Geoffrey Smith argues the bull case for Boeing which revolves around the growth outlook for commercial aviation. Liz Moyer counters that fundamentals don’t bode well for the company’s outlook. This is Point/Counterpoint.
The bull case
The very long-term bull case revolves around the question of whether the company’s management is right on its call that the Covid pandemic will not, ultimately, end the secular growth in commercial aviation.
“The fundamentals that have driven air travel for the past five decades and doubled air traffic over the past two decades remain intact,” Boeing’s new CEO David Calhoun said on the company’s last earnings call. “We believe this industry will recover but it will take two to three years for travel to return to 2019 levels and it will be a few years beyond that for the industry to return to long-term growth trends.”
The reasonable assumption that Calhoun and his team understand their own business still leaves you a three-year fallow period in which you can probably expect better returns elsewhere with your money, but does not mean Boeing is destined to long-term decline like a department store or a shopping mall owner. Wide-bodied aircraft and servicing attack helicopters are not businesses that are crying out for disruption. Aerospace is still a good business to be in for the long haul.
That’s particularly true given that nearly half of Boeing’s business comes from defense and space. The Starliner capsule charge is likely to be merely a short-term embarrassment, and in any case only a rounding error compared to the 737 MAX problems. Together, the defense and global services businesses have order backlogs of some $87 billion, which they can reasonably expect to process at an operating margin well over 10%.

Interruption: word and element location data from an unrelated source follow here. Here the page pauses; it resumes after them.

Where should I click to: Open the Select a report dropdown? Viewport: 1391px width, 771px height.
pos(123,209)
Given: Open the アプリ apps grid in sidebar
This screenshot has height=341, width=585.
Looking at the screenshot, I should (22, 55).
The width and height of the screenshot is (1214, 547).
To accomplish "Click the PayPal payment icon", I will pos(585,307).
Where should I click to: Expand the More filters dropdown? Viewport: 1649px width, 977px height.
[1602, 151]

Investors can have legitimate concerns about Boeing’s debt, and its long-term trajectory will remain unclear there is clarity on its compensation liabilities to airlines and on their willingness to stick with past orders. That’s a question that will take a couple of years to answer. But the existential risk of insolvency is as good as ruled out by its strategic importance, both as a keystone employer, and as a key defense contractor. The Federal Reserve’s program for buying corporate debt is expressly tailored to keeping the borrowing costs of such companies under control. The company has taken a hell of a hit, but there’s life in the old dog yet.
The bear case
To make the bear case on Boeing, look no further than the fundamentals.
Revenue has fallen sharply since the beginning of 2019, accelerating after the grounding of Boeing's 737 MAX jets and the globe-straddling Covid-19 virus that has seriously interrupted international and domestic air travel. First quarter revenue was down 26% over last year. Full-year 2019 revenue fell 25%.

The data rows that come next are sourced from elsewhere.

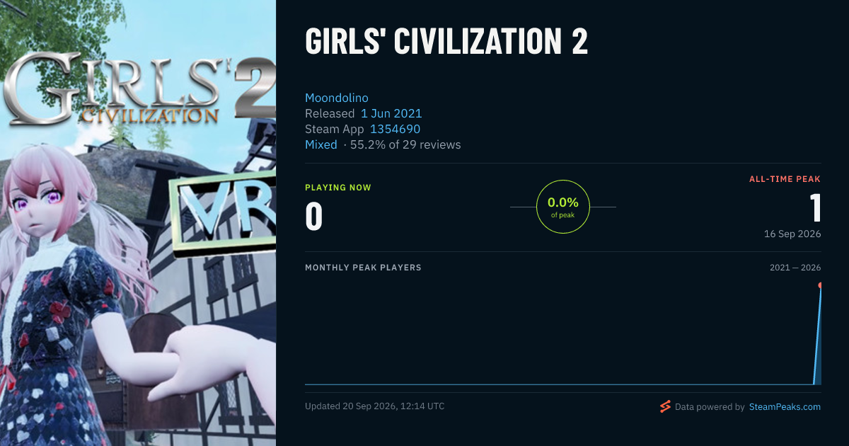This screenshot has height=446, width=849.
Task: Click the red peak marker on chart
Action: 821,285
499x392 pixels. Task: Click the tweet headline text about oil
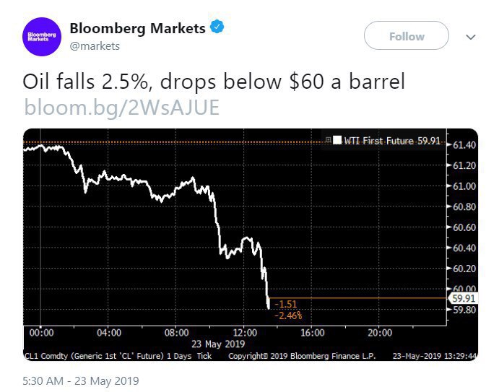pos(214,82)
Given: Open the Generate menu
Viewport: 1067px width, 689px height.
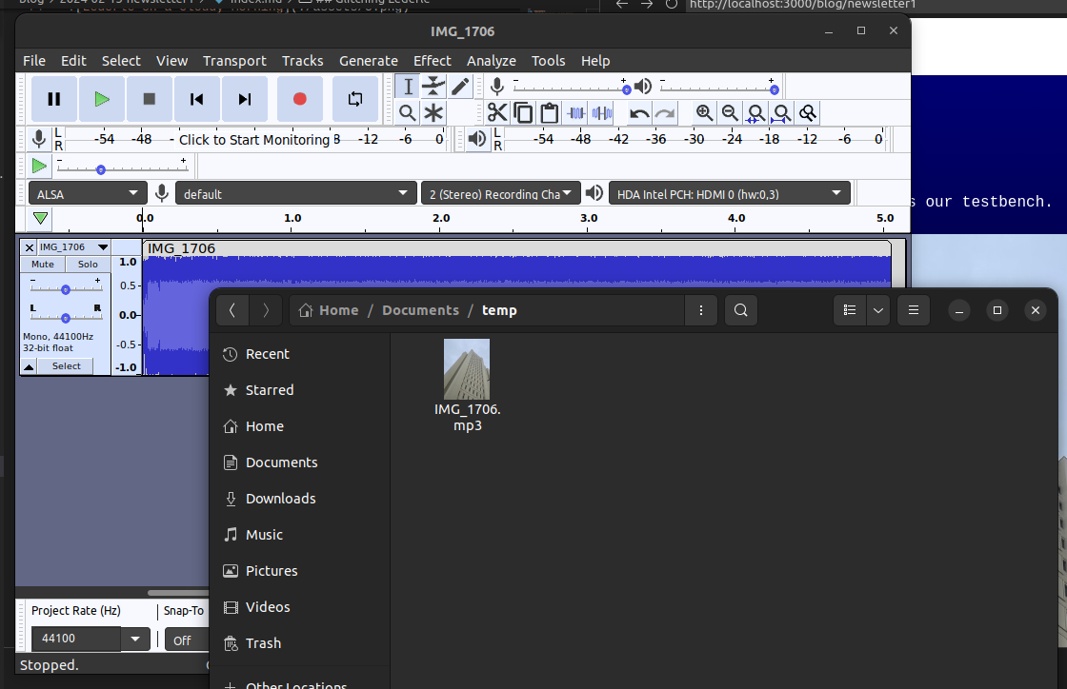Looking at the screenshot, I should pyautogui.click(x=368, y=61).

Boeing recorded a loss of $1.70 a share in the first quarter, citing the effects of Covid-19 and the 737 MAX issues. Free cash flow was a negative $4.7 billion.
In the year earlier period, EPS was $3.16 and revenue was $16.9 billion. Right now, the consensus of analysts tracked by Briefing.com says second quarter will be a loss of $2.17 a share on revenue of $14.3 billion.

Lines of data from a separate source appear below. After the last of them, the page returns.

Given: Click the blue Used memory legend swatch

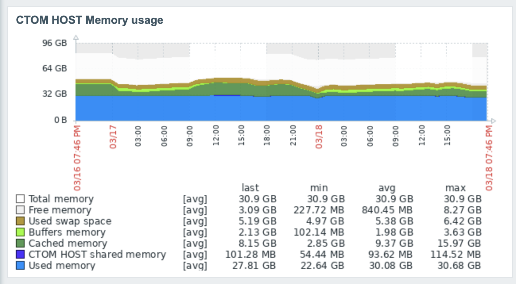Looking at the screenshot, I should pyautogui.click(x=21, y=265).
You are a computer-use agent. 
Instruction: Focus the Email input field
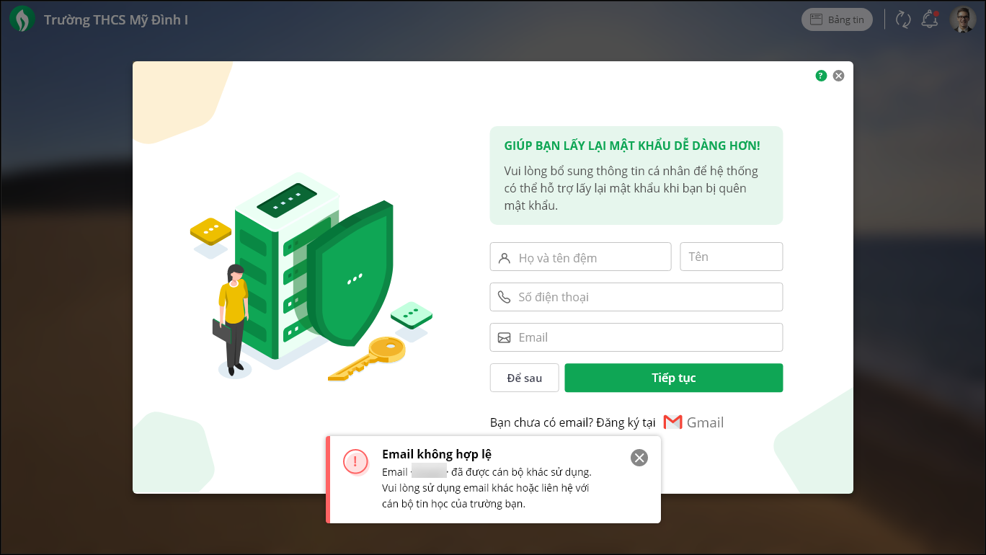pos(636,337)

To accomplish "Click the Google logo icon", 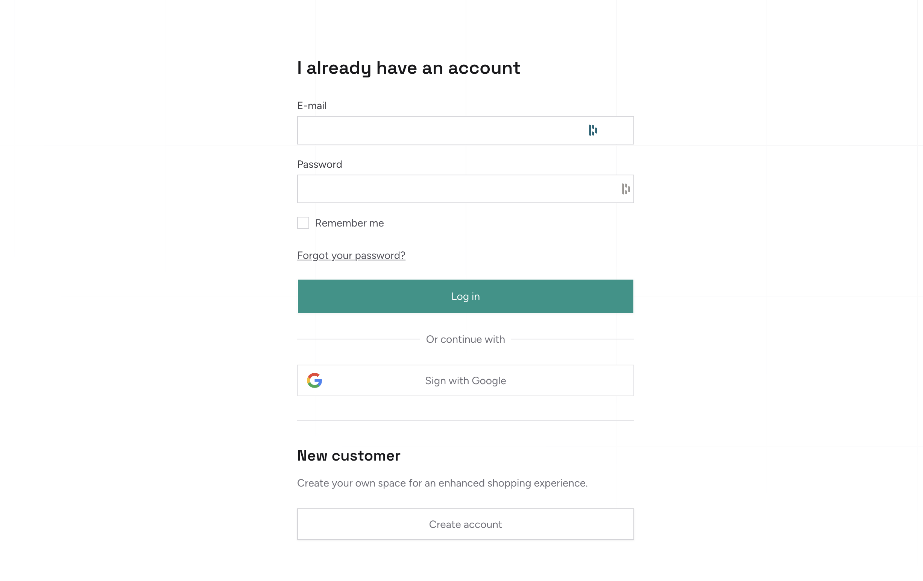I will [x=314, y=380].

The company's commercial airplane division saw revenue plummet 48% in the first quarter, and deliveries of aircraft cut by two-thirds. As a result Boeing has had to slow down production. Its 787 plane production will fall to 10 a month this year from 14 and gradually shrink to 7 a month in 2022. Its 777 production will be three a month next year.
This comes as airlines from all over the world have canceled orders or delayed delivery. Late last month, the airplane leasing company BOC Aviation canceled an order for 30 737 MAX planes, and Norwegian Air Shuttle scuttled plans to buy 92 737 MAX jets and five 787 Dreamliners.
Some airlines are suing Boeing to recoup money they paid in advance for orders they have since canceled.
And it's not just passenger aircraft that is vexing the company. In its space business, Boeing's Starliner capsule has been having issues, forcing the company to take a $410 million charge in the fourth quarter in case it has to redo a test flight after failing to reach the correct orbit to dock with the International Space Station.
Boeing suspended its dividend in March and put a pause on share buybacks indefinitely. Its CEO will forgo pay.
A v-shaped recovery – both in economic terms and in terms of virus mitigation – would help Boeing, especially if air travel returned to somewhat normal. But spikes in Covid-19 cases around the world, forcing the reversal of business reopening efforts, don't bode well for Boeing's near-term.